Just wanted to say that Elijah got a Letterland workbook – for some reason he really likes Letterland? – called ‘Building Words’ iirc, and it’s very 100EL in theory (building up the c-a-t sounds), but without all the boring offputting repetition in practice. Looks like a comic really. I know you said that Davies didn’t like 100EL and so you thought the whole phonics approach might not work for him, but maybe just a slightly more ‘fun’ method might appeal.
Of course, ignore if that sounds crap, just thought I’d mention it 🙂
Well, yes, and it did cross my mind. But I’m so unispirational with things like that. In a sense, you guys have done this, because by default your family, collectively, is thought of as ‘the portico’ – that’s your family identity, even if it’s not what’s written on your passports. I guess double barrel would be the other obvious solution, but Yates-Raine just sounds silly, and then what would our kids do if/when they in turn get wed. The way I saw it was that we had two perfectly good names to pick from and to be honest, the reason we used his rather than mine really does just boil down to not feeling strongly enough about it *not* being his name to upset people I love by rejecting it (as that is how they would see it). We weren’t about to use mine just to prove a point. The important part is the sameness, not whose it was originally. And yes, I suppose I am quite a traditional type of girl at heart too. I’ll concede that.

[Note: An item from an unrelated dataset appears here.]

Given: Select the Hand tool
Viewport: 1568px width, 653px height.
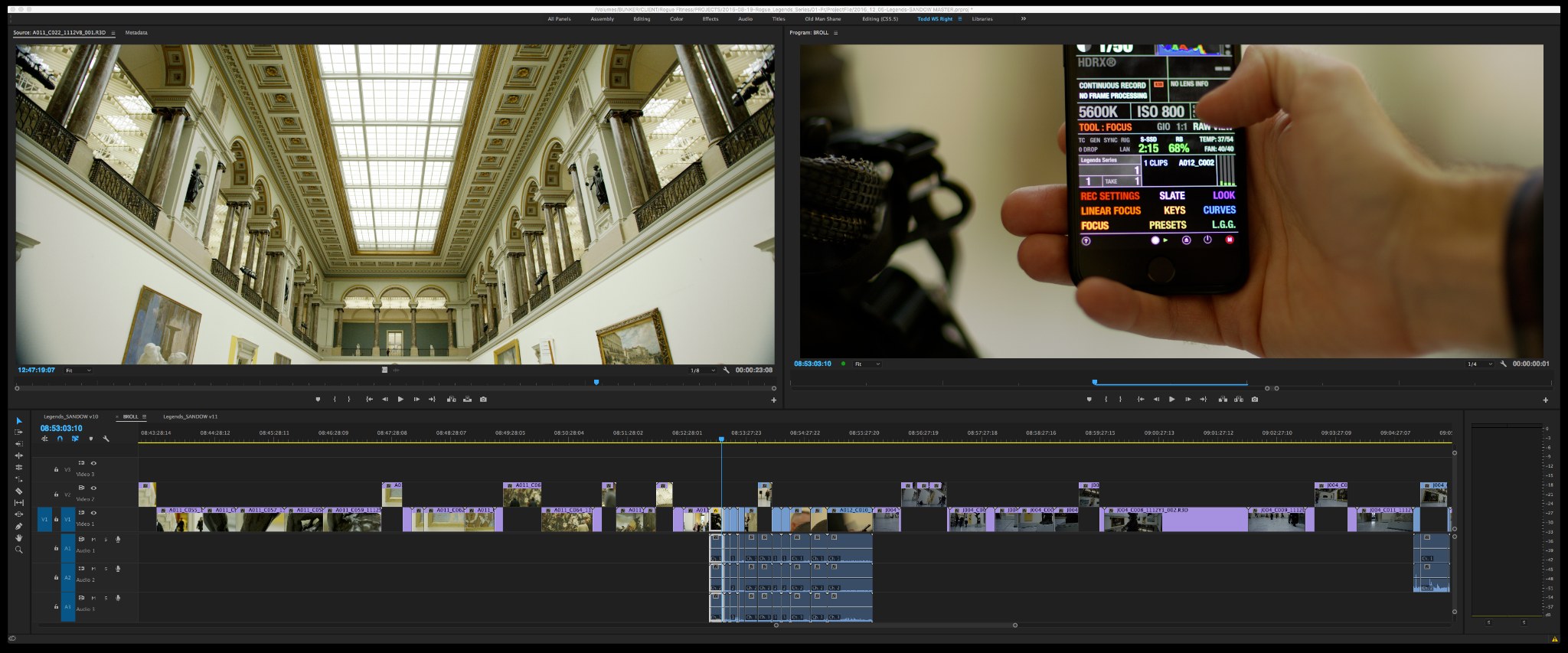Looking at the screenshot, I should pyautogui.click(x=19, y=538).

Davies’ name would have been pretty silly if we’d taken my surname on as the family name 😉
My s-i-l got married a couple of years back and her husband took her name. He is possibly the only Sven Sambrook ever.
Some friends of ours didn’t like either of their names, so they chose a name from each side of the family – her great-grandmother’s name, and one they thought was from somewhere in his family, though it later turned out it wasn’t, and made their own double-barrelled name. Her sister didn’t get married but wanted a new surname for her daughter, which she and her partner also took, so they just chose a name they liked.
I quite liked doing the traditional thing, myself 🙂
It’s other people who have identified us as “The Portico” though, not us! We came up with it 9 years ago (months after we were married) when we needed something for our first email address (and back then it was just portico because Demon would only let you use up to 9 letters!). I’m the only one of the 6 of us who still uses it these days, mainly because I can’t be bothered to tell everyone a new address.
I *do* think identity involves one’s name, which is a large part of the reason why I didn’t want to change mine. Sharing a name doesn’t mean anything to me though, we just wanted to be married. These days I’m not so sure about marriage – I loved the ceremony, the ritual of it, but if it were easier I think I might get divorced actually, and make some other public display of our commitment.
We could have matching tattoos dear.
Where? 🙂
That’s what I meant by ‘default’ Alison – it what other people have ended up using in order to collectively and affectionally refer to ‘Alison, Chris and family’ for want of anything easier (like a family surname). A nickname I guess is even more part of your identity because it’s also how others see you. We don’t chose our nicknames. I actually think you have the ideal solution.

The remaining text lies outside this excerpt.